Every July 4th, we’re invited to reflect on the idea of home—on belonging, freedom, and the spaces that hold our stories. But this year, that reflection feels heavier and more complicated—distant, abstract, and even painful. In a country facing so much division and violence, it can be hard to muster a sense of celebration, let alone allegiance. Amidst the dichotomy of national celebration and deep national violence and unrest, I’ve instead been thinking about what it means to honor the places that personally shape us—the homes, streets, and corners of the world that feel like memory itself.

This is what my offering of Place Portraits are about. They’re not just landscapes. They’re visual love letters to the places that made us—even if those places no longer exist or no longer feel the same. In painting them, we can remember, honor, and reclaim.

Patriotism vs. Personal Place

The idea of celebrating our nation feels layered. For many of us, it's a time of gratitude and grief, for what has shaped us, failed us, and what we still hope to change. For others, it’s a time of anger, skepticism, and helplessness at the actions our country is taking. There is no doubt of the relevance of the corruption at the national level—often frightening, disturbing, and infuriating—and I often remind myself that our truest selves often lie not with borders or policies, but with the places and people that made us who we are.

This week, my friends and I are accidentally on vacation during July 4th celebrations—the timing just worked out that way. While sitting on the front porch playing Spades and listening to the distant and sometimes not-so-distant sounds of fireworks, the comment was made, “I feel like we’re just here playing Spades during a zombie apocalypse.” The comment was made in reference to our immediate vicinity (a weird alarm going off in the distance, random one-off fireworks with no laughter or voices attached to them, no people around at all), but as I am reflecting on the comment, I can see the metaphorical parallels of where we are as a nation.

That’s why I’ve been thinking about the smaller places—the bedroom shared with siblings, the sprinkler on your grandmother’s front lawn that was a special gem on those hot summer days, or the backyard treehouse where many a childhood memory was made.

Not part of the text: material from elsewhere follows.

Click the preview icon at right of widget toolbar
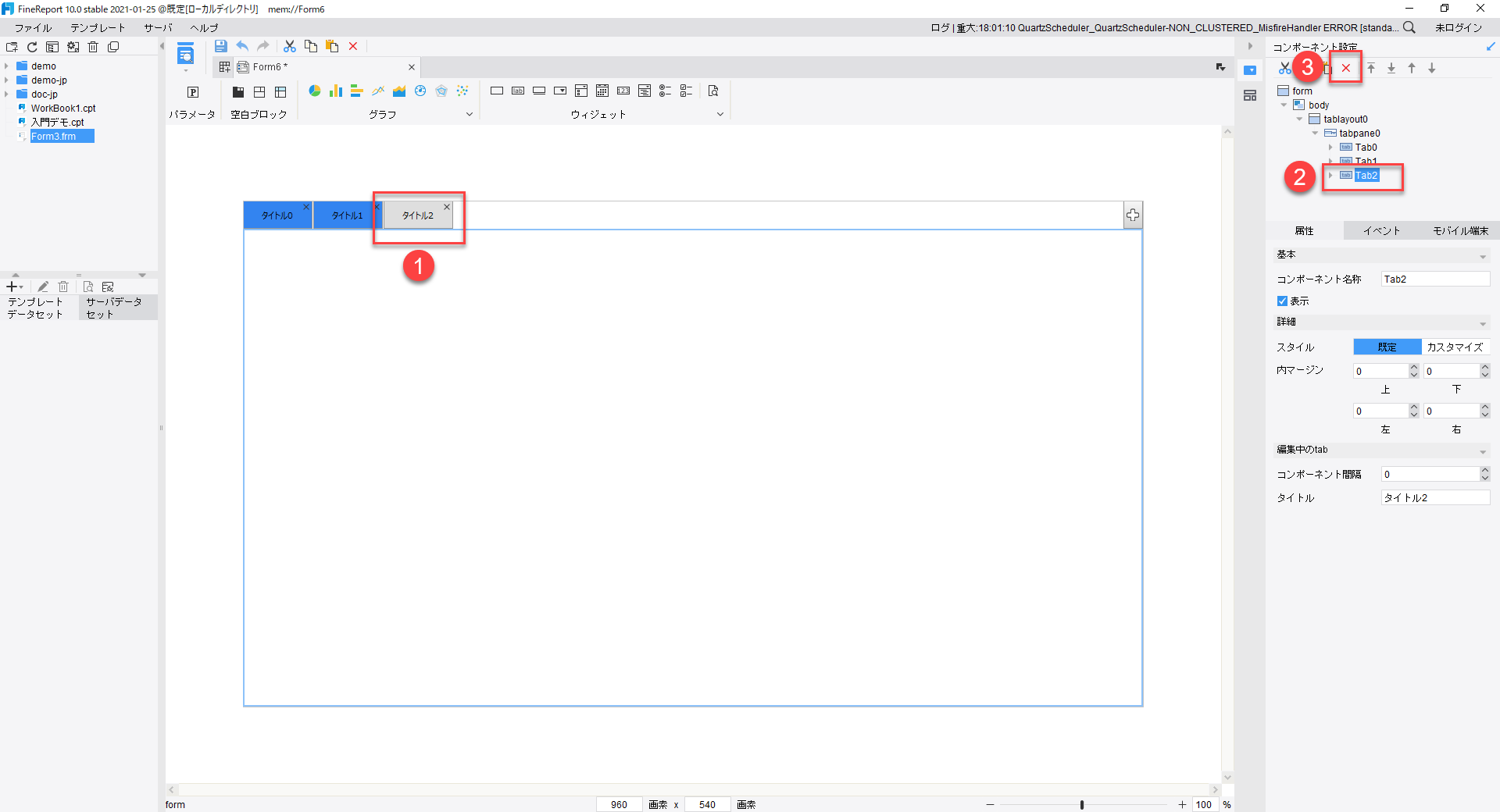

These are the places that raised us, and they deserve their own kind of reverence.

Patriotism, for some, has come to mean unwavering loyalty to a system. But personal place is about love earned through lived experience. It’s the home that nurtured you when the world felt too big, the kitchen where you learned to cook the old family recipes, or the obstacles that helped you grow and find your voice. These places may not be perfect, and some may even hold pain, but they are yours, and there’s a truth in that that feels more honest than a fireworks show.

The Quiet Power of Memory

There’s something special about the places that live in our memories. They don’t ask for attention or make loud declarations, but they hold us in a way that few things can: a childhood bedroom, a backyard tree, or the orange shag carpet of your grandmother’s living room. These aren’t just locations—they’re chapters. They carry echoes of laughter, of grief, of who you were before you became who you are now. In a world that moves fast and often feels uncertain, there’s a quiet power in pausing to preserve these spaces.

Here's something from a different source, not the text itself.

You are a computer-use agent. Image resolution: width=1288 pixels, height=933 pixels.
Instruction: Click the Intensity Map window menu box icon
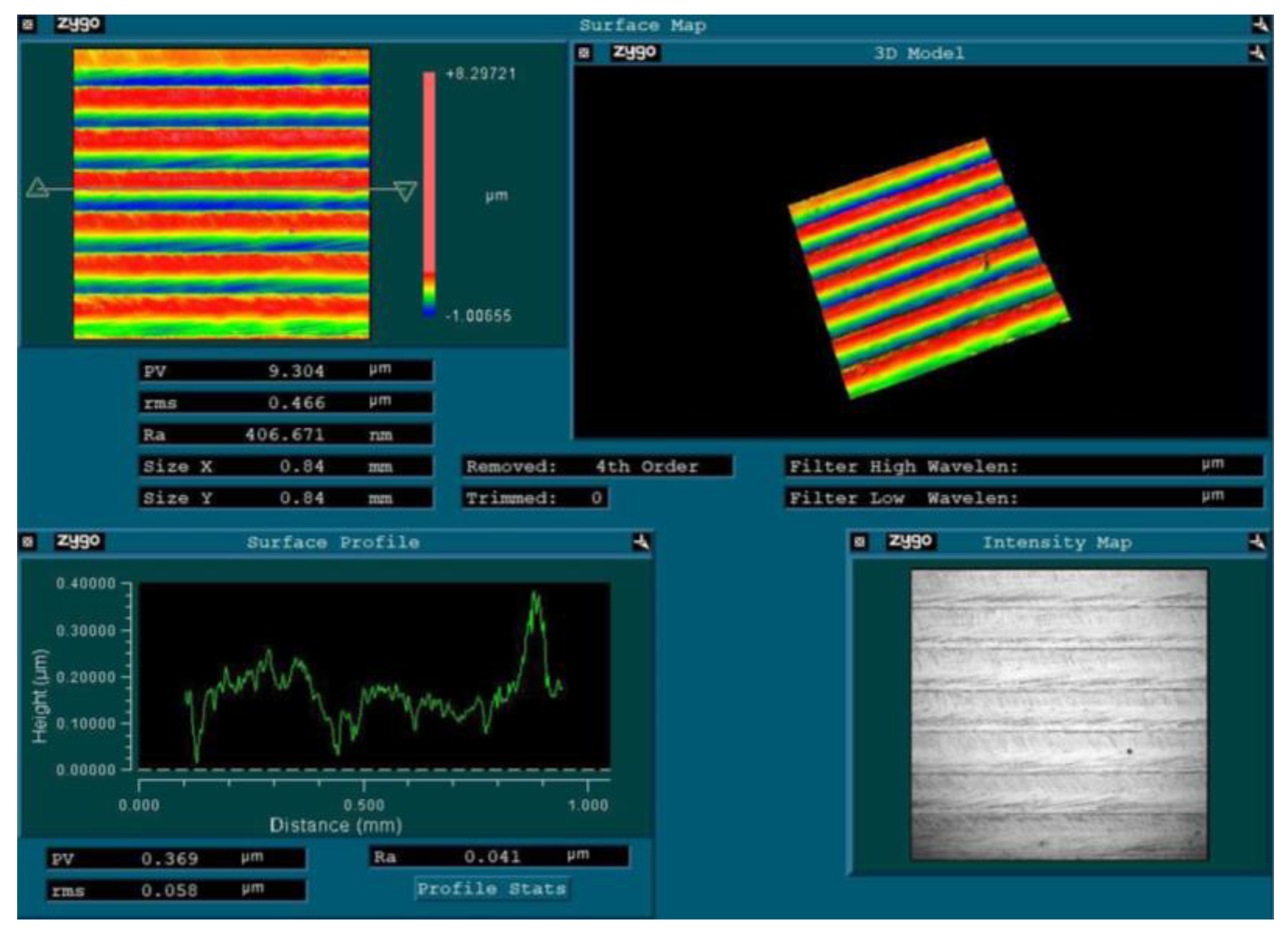[x=860, y=542]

That’s what I aim to do through Place Portraits: not just paint what a space looked like, but capture what it felt like. The warmth, the color, the energy—the invisible threads that make it yours. When you hang a painting of a beloved place in your home, you’re not just decorating. You’re remembering, and anchoring yourself to something real and deeply personal. You’re keeping a part of your history visible, and allowing it to continue to hold space in your life.

Memory can be fleeting, but art gives it form. A Place Portrait is a way to honor not just where you’ve been, but who you were when you were there, and who you’ve become because of it.

Healing Through Art

In a time of unrest, commissioning or creating a painting of a meaningful place can be grounding—a way to say, “This is a place where I belong,” especially if we don’t feel represented by national narratives. In creating Place Portraits, I’m not just painting buildings or scenery—I’m painting memory, safety, loss, becoming, happiness. A place doesn’t have to be patriotic to be powerful. It just has to be yours—people are the magic ingredient that make something powerful and special.

Place Portraits aren't about escapism, but rather about an act of reverence, remembrance, and even resistance—a way to reclaim beauty and belonging in a world that doesn't always feel safe or united. On July 4th, when many are asked to celebrate a collective national identity, I'm instead inviting readers to reflect on your personal histories of place that give you a sense of safety or magic.

1 comment

That orange shag carpet. Many years younger than I now am, I would lie on the floor on that carpet, with my back to the fireplace. I love your Place Portraits theme.